Les DJ de l’époque du disco sont souvent des résidents, qui travaillent tous les soirs, très souvent plusieurs soirs par semaine, toute la nuit et pour des sommes dérisoires. Souvent, ils ont une vision très panoramique de leur travail, ils pensent leur set du début à la fin de la soirée, comme une histoire à raconter qui va accompagner les danseurs toute la nuit jusqu’au lever du jour. Beaucoup sont très préoccupés par la qualité du son et participent, avec des ingénieurs du son, à l’amélioration de l’équipement sonore. Certains s’occupent aussi de la lumière, dont les technologies se perfectionnent dans les années 70. Le DJ est une sorte de metteur en scène. Par exemple, David Mancuso est quelqu’un qui met en scène l’ensemble de la soirée, il se définit comme hôte musical et pas comme disc-jockey. Il conçoit l’ensemble de la scénographie de la soirée, les ballons, le punch au LSD, l’accueil du public, il joue avec les ventilateurs, la soufflerie, les lumières, etc. C’est à la fois un organisateur, un hôte et un programmateur musical, qui va devenir prescripteur. D’autres DJ vont travailler sur les effets lumineux, parfois d’autres effets sonores. Et puis ils avaient une place très discrète, parce que les gens sortaient avant tout dans un lieu. On allait au Paradise Garage pour le lieu plus que pour les DJ, même si Larry Levan faisait partie des premiers DJ stars. Ça n’a rien à voir avec les récents développements, ces cinq, sept dernières années, du rôle du DJ. On assiste pour moi à une sorte de dérive : les DJ sont mis en avant, certains font des sortes de playback, des chorégraphies… Le DJ set est devenu spectaculaire mais très factice. Tout oppose les DJ originaux du disco et certains DJ de la nouvelle génération. Ils n’étaient pas là pour faire le show mais pour le construire, l’organiser en termes de scénographie et de mise en scène, d’enchaînements musicaux. Leur personnalité restait secondaire, leur place moins centrale dans la fête, presque cachée. Ils étaient très peu mis en avant. Aujourd’hui, on affuble le DJ d’une sorte d’aura. On pousse le DJ à assurer un spectacle, ce qu’il est bien incapable de faire puisqu’il se contente de jouer la musique des autres. Tout ça est très factice.

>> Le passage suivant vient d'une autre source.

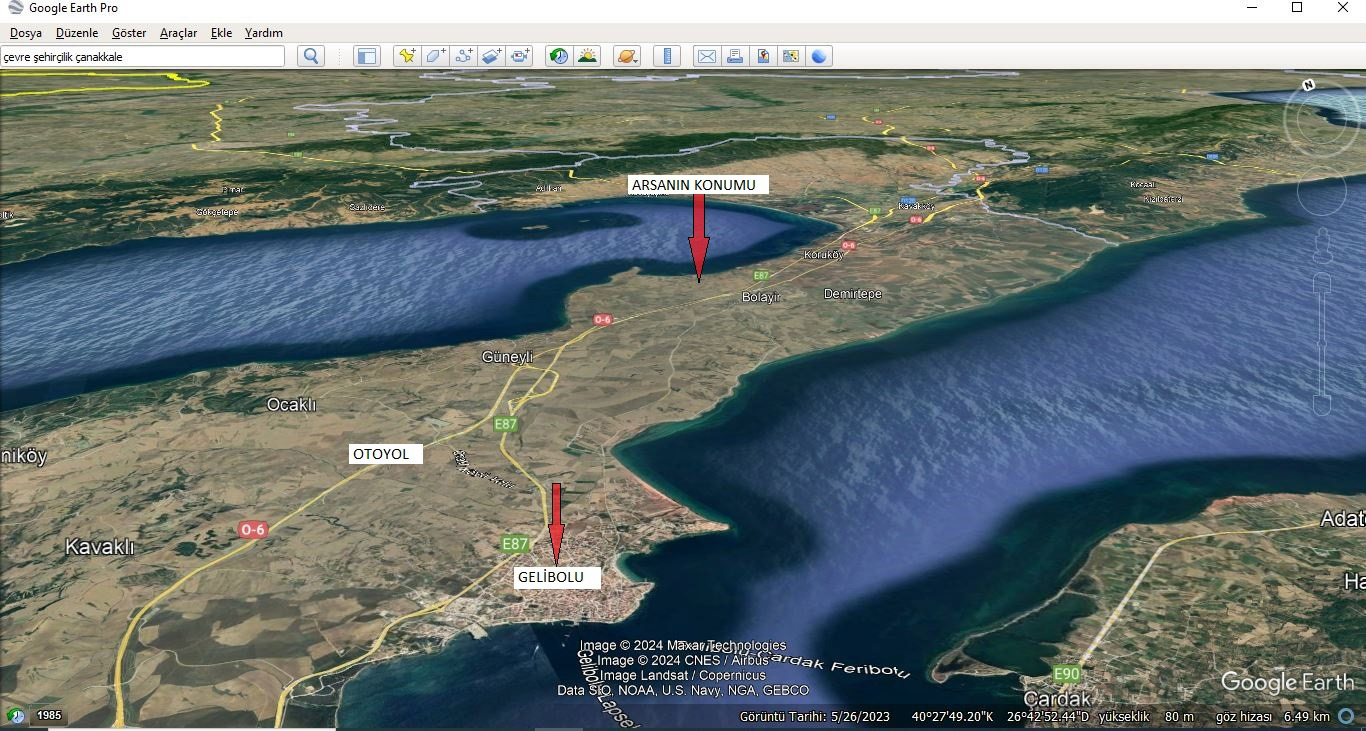The image size is (1366, 731).
Task: Open the Göster menu
Action: click(x=129, y=33)
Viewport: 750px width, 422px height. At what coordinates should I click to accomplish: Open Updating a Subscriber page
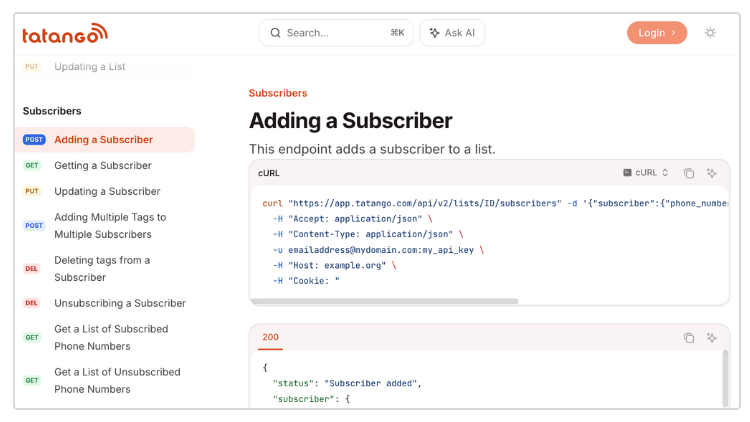[107, 192]
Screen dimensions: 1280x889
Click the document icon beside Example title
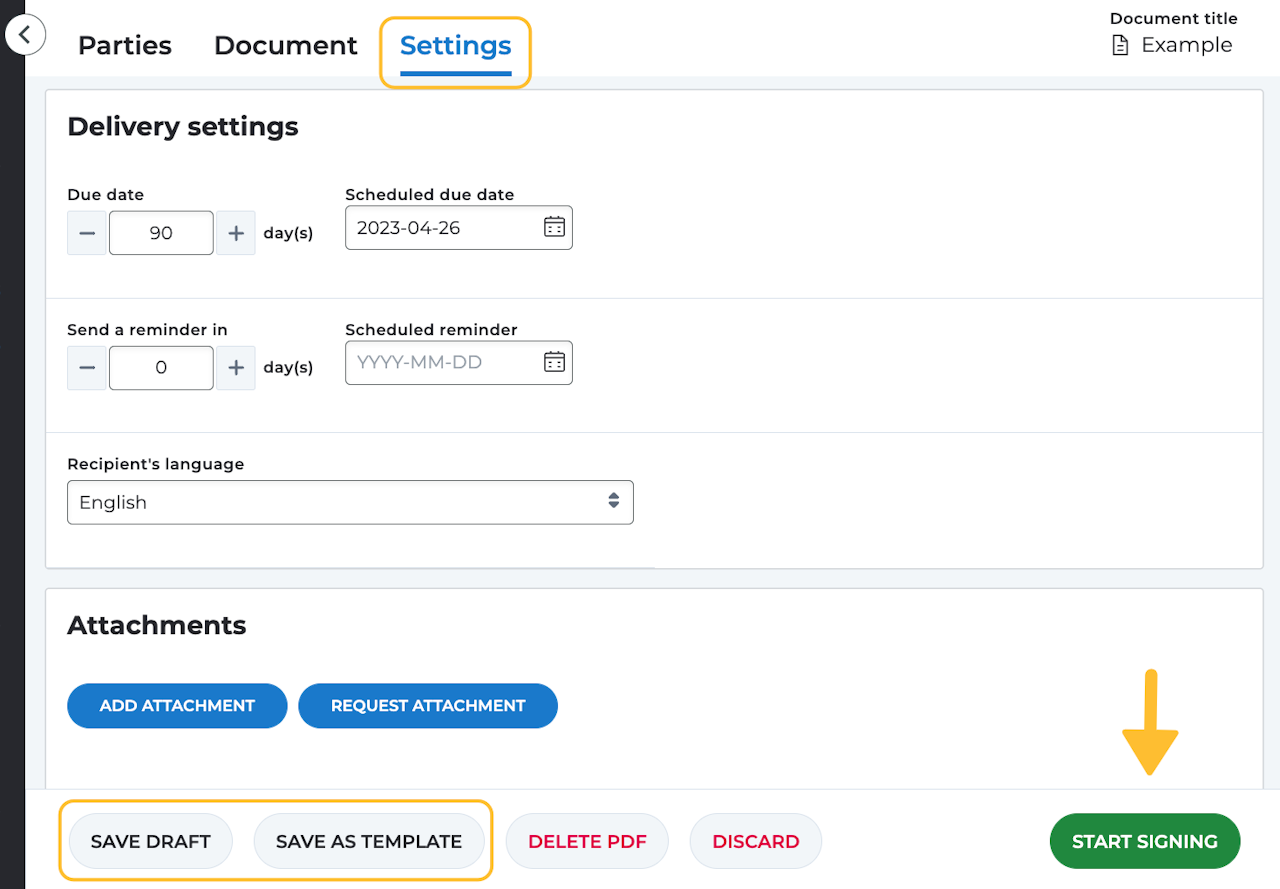coord(1121,45)

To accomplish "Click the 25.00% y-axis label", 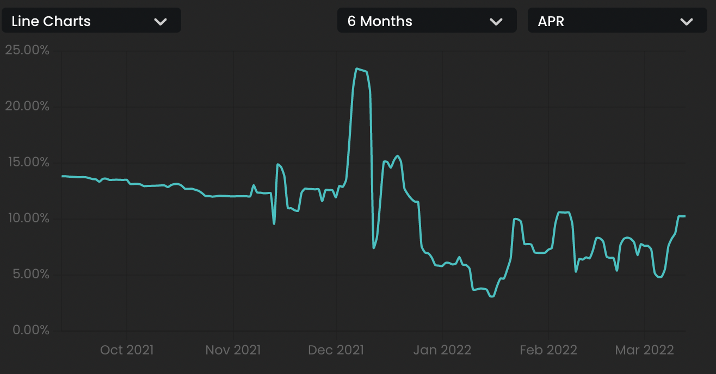I will 27,50.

David Mancuso n’aurait pas été un grand fan des Boiler Room.

Non…

© Arnaud Baumann, Le Palace

Si on essaie de dresser le bilan, qu’est-ce que le mouvement disco a à nous apprendre de notre époque ?

Ce que j’en retiens, c’est que le disco était une musique assez joyeuse, hédoniste, mélodieuse et cathartique. À l’inverse, je trouve que la mélancolie règne de plus en plus dans la musique pop actuelle et cela reflète bien une partie de l’époque. Voilà peut-être quelque chose qu’on aurait à apprendre du disco : l’époque était difficile aussi, il y avait la menace nucléaire, un climat de guerre froide, de bonnes raisons de ne pas se réjouir et pourtant cette musique proposait une forme d’énergie positive qui contrastait avec une partie de la soul music et sa tendance au dolorisme. Cette musique est ancrée dans notre mémoire collective en partie parce qu’elle possède une forme de joie qui a quasiment déserté la pop actuelle. C’est ce qui fait qu’elle est restée populaire et qu’elle touche plusieurs générations.

L’exposition Disco – I’m coming out ! est visible à la Philharmonie de Paris jusqu’au 17 août 2025. Commissariat d’exposition : Jean-Yves Leloup, Marion Challier. Conseiller scientifique : Patrick Thévenin. Bande-son : Dimitri From Paris.

Catalogue d’exposition : Disco, I’m coming out !, sous la direction de Patrick Thévenin, Paris, Éditions de la Philharmonie/Éditions de La Martinière, 2025.